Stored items
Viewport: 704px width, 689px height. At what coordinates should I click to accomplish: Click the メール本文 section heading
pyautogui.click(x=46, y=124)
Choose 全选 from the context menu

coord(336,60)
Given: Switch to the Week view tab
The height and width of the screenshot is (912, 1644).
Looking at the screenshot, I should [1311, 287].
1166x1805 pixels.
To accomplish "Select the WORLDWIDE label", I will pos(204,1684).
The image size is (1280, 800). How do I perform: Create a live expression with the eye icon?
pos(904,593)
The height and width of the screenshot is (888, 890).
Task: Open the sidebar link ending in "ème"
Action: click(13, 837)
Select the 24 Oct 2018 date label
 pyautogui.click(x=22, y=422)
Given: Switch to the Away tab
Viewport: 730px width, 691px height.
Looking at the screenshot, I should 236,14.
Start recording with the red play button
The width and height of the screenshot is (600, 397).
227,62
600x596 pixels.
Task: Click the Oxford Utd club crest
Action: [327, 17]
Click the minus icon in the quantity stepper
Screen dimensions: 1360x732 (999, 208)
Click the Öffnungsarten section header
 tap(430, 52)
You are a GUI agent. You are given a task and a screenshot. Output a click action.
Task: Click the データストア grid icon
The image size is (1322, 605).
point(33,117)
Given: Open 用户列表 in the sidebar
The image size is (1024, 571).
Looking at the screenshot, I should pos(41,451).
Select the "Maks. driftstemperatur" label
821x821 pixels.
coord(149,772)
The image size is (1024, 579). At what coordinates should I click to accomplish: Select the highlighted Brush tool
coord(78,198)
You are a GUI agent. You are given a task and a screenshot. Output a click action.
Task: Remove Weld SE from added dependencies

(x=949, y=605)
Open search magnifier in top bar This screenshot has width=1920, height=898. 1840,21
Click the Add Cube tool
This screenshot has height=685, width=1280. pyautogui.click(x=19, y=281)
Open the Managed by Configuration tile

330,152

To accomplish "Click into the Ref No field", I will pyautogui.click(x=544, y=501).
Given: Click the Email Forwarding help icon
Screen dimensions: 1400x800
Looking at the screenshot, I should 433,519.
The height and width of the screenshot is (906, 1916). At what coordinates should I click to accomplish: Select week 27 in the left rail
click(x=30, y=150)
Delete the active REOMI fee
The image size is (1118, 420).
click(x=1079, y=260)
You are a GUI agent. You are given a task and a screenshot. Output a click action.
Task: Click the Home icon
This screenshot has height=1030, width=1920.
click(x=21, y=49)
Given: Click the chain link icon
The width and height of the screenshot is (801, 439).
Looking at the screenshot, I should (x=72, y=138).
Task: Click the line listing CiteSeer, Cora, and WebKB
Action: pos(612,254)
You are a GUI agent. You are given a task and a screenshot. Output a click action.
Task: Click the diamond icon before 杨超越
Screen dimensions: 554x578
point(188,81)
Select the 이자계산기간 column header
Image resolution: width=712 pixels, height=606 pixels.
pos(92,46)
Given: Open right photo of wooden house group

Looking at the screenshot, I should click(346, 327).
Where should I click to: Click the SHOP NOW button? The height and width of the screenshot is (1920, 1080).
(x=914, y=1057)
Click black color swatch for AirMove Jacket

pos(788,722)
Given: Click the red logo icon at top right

What is being asked: Every line above that contains "Switch" counts once. Give the number of those lines and nothing more.

Your response: 2